━━━━━ LISTING ━━━━━

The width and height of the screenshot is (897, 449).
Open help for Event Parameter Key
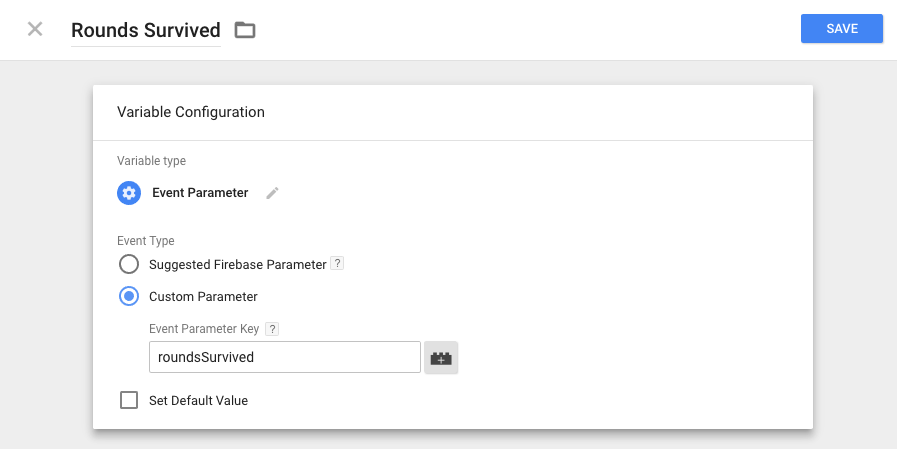pos(272,329)
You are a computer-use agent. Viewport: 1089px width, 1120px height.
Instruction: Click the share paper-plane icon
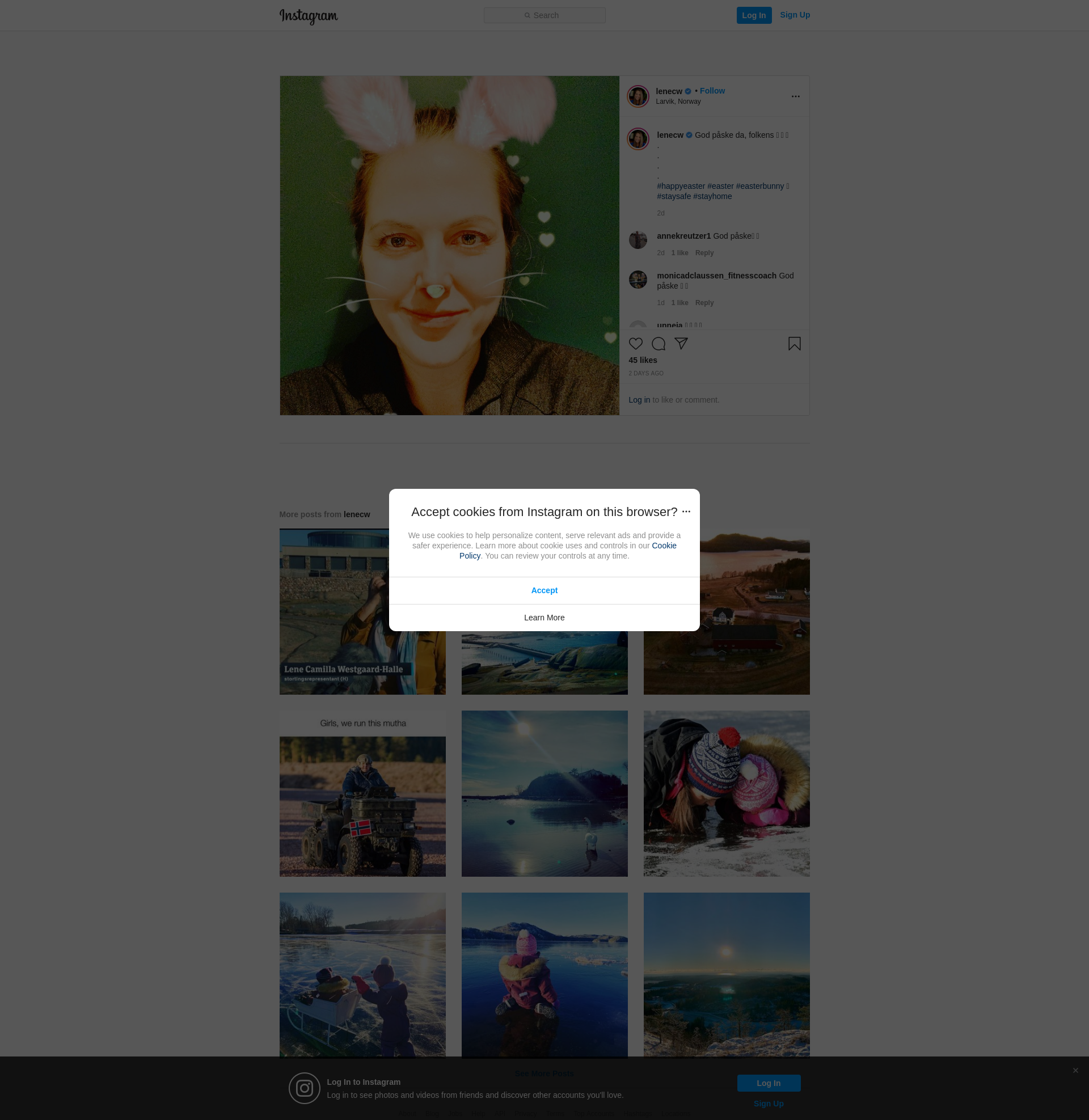point(681,343)
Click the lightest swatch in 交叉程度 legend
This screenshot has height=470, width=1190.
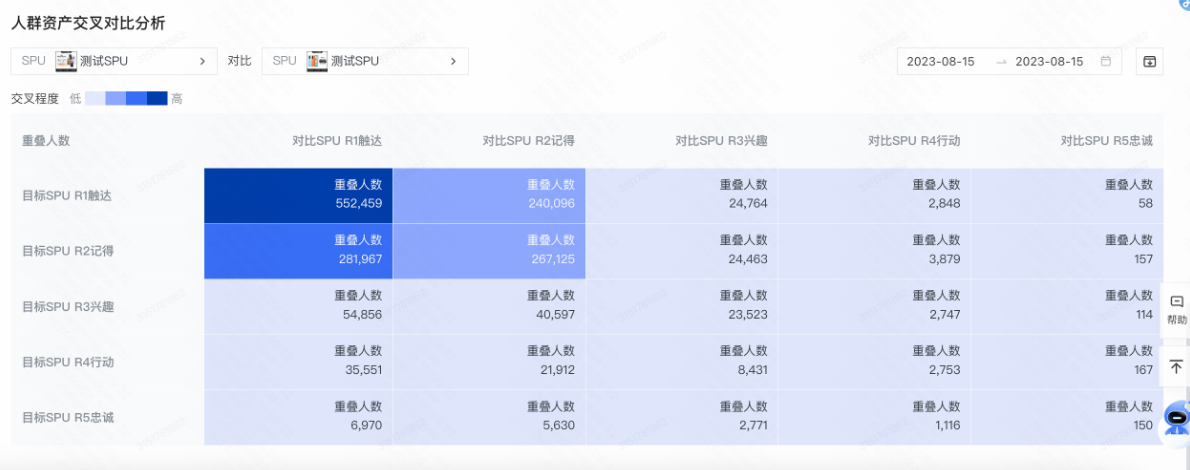[94, 99]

━━━━━

### TASK GOAL:
Could you output the records above as a JSON list of strings, one per line, leaving out blank lines and all pictures?

### RESULT OF THIS TASK:
[
  "The width and height of the screenshot is (897, 449).",
  "Open help for Event Parameter Key",
  "pos(272,329)",
  "You are a computer-use agent. Viewport: 1089px width, 1120px height.",
  "Instruction: Click the share paper-plane icon",
  "point(681,343)",
  "Click the lightest swatch in 交叉程度 legend",
  "This screenshot has height=470, width=1190.",
  "[94, 99]"
]